--- begin Records for the exercise ---

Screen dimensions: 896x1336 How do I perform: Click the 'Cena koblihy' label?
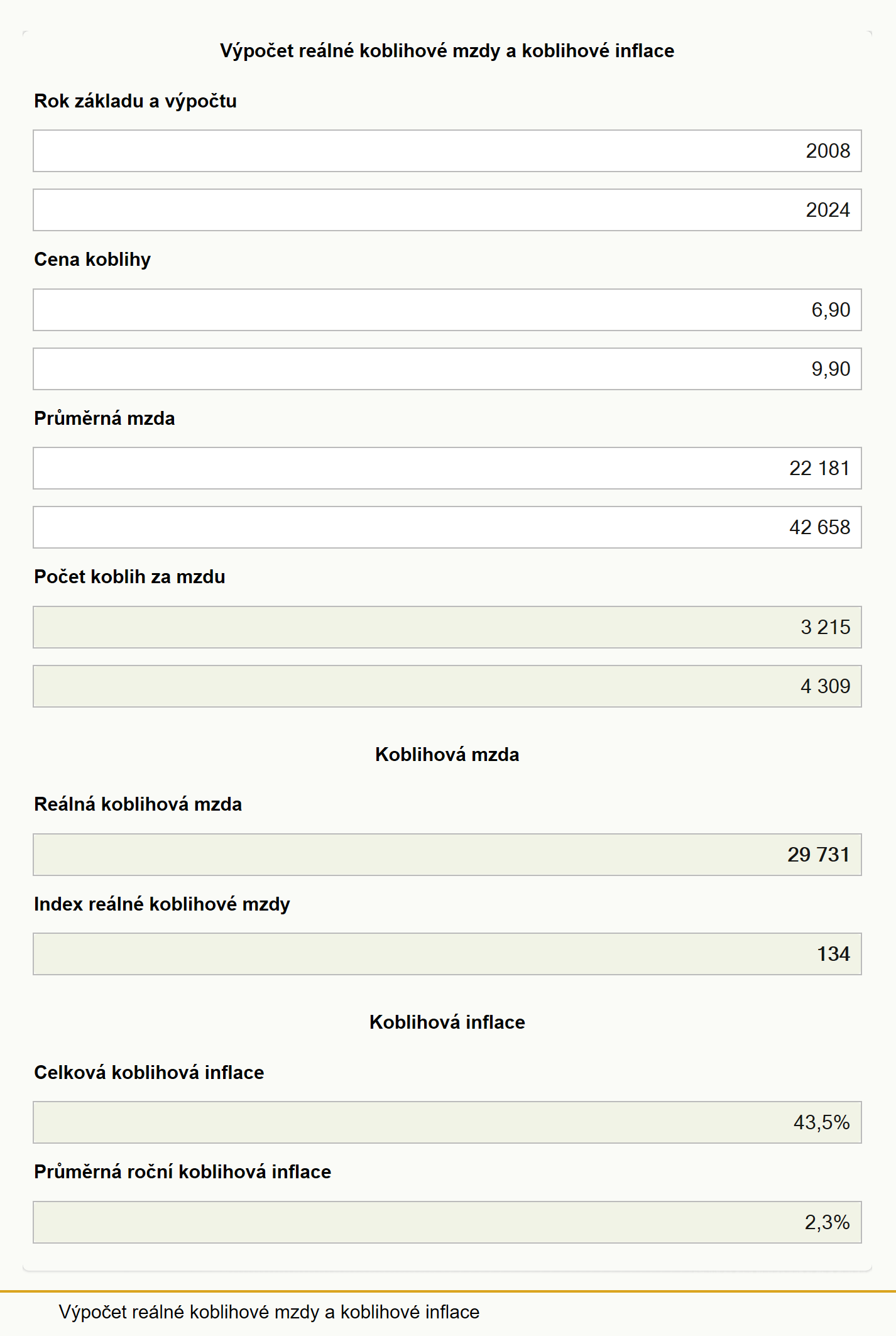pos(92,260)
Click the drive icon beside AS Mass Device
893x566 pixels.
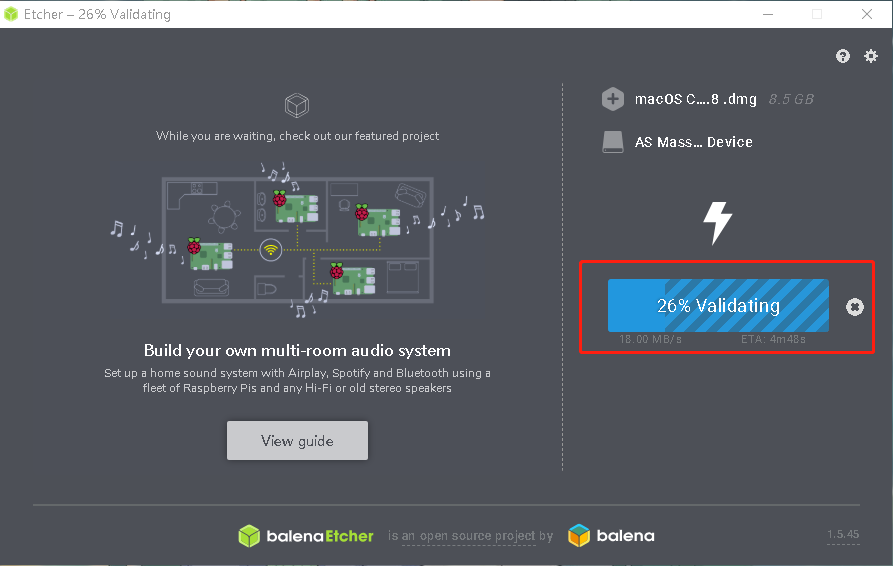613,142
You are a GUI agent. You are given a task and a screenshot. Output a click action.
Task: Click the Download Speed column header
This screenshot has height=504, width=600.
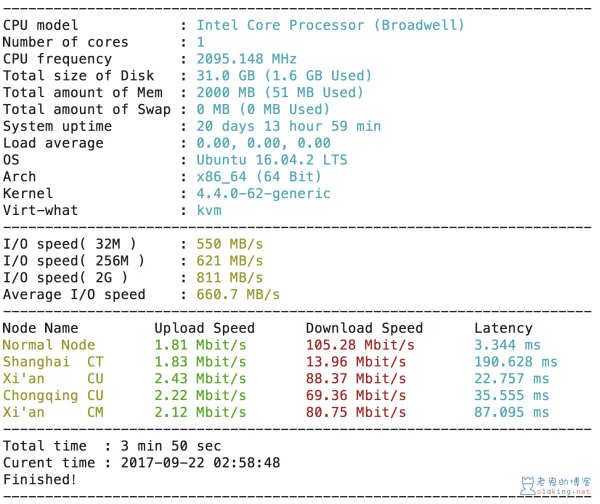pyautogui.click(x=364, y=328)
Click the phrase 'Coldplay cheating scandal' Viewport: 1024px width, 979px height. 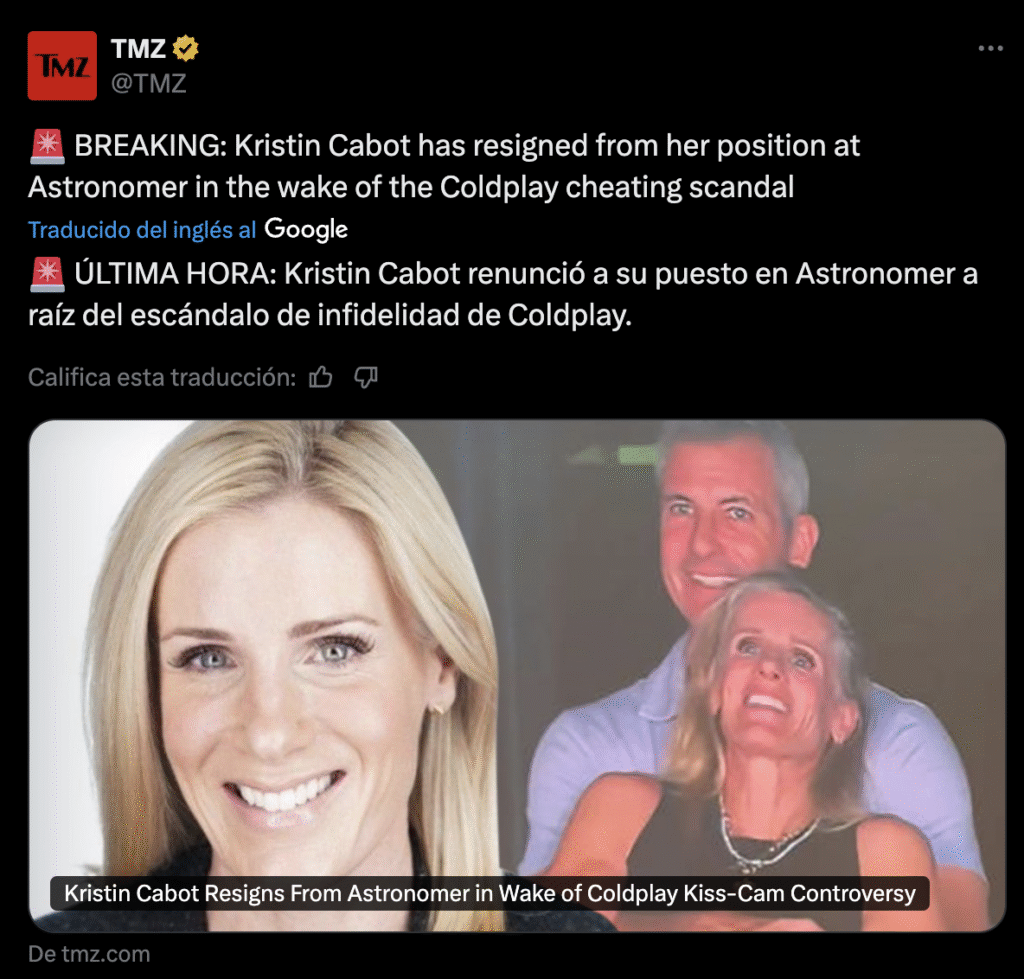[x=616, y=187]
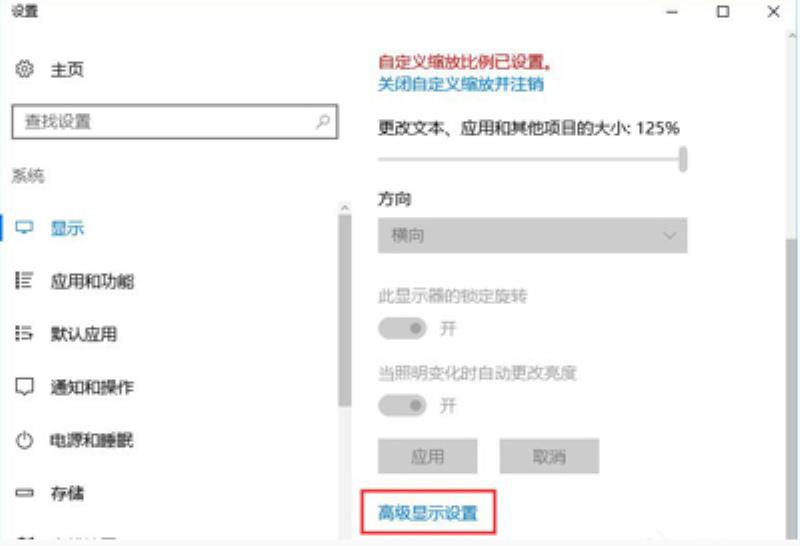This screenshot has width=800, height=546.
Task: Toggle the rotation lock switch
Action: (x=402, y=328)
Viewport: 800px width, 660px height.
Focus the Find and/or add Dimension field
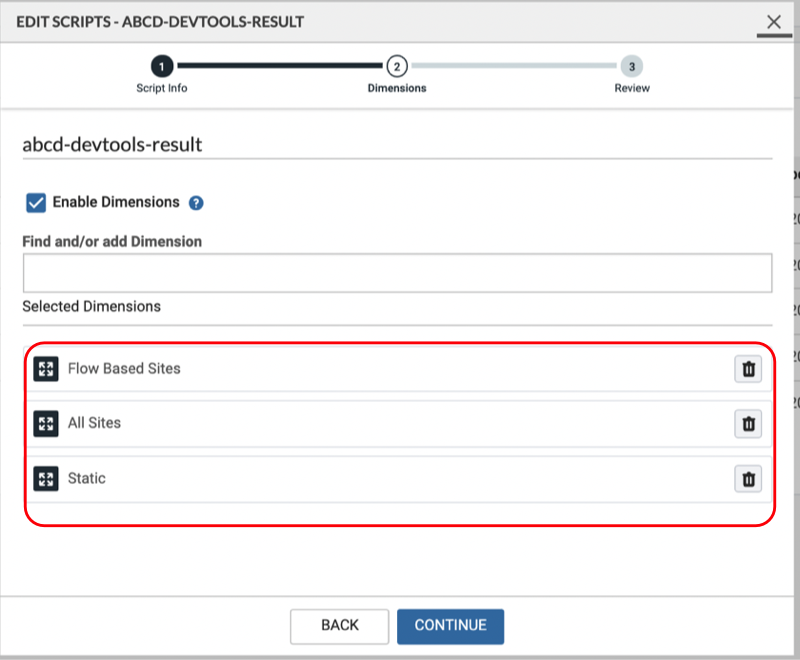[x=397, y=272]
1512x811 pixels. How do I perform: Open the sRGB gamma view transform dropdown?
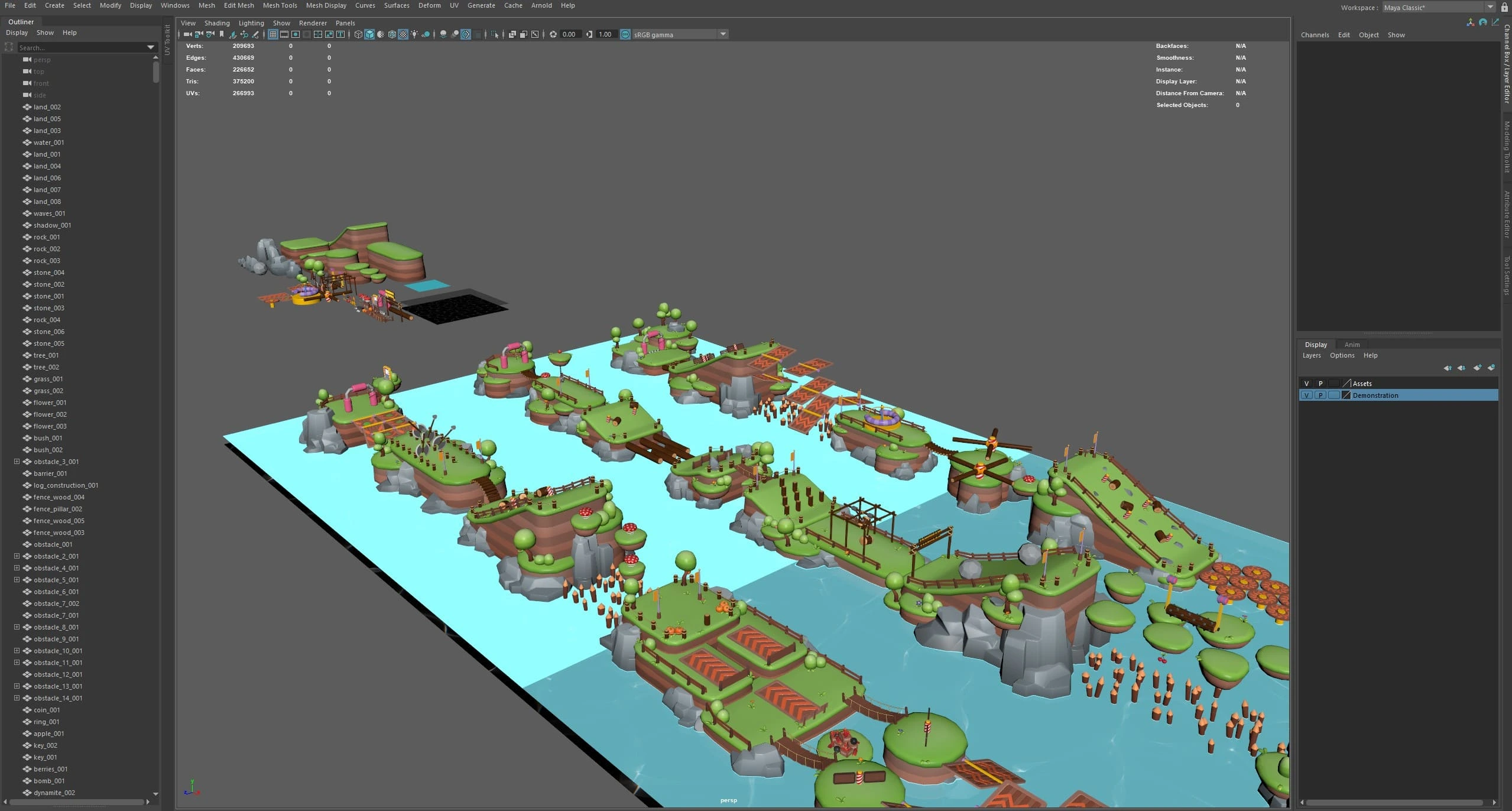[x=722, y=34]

--- end Records for the exercise ---

The task: Identify each line in the records that contains the word "perform", matching its case exactly, and copy those lines out in full.

Output of the exercise:
Screen dimensions: 896x1336 How do I perform: Click the 'Cena koblihy' label?
1512x811 pixels. How do I perform: Open the sRGB gamma view transform dropdown?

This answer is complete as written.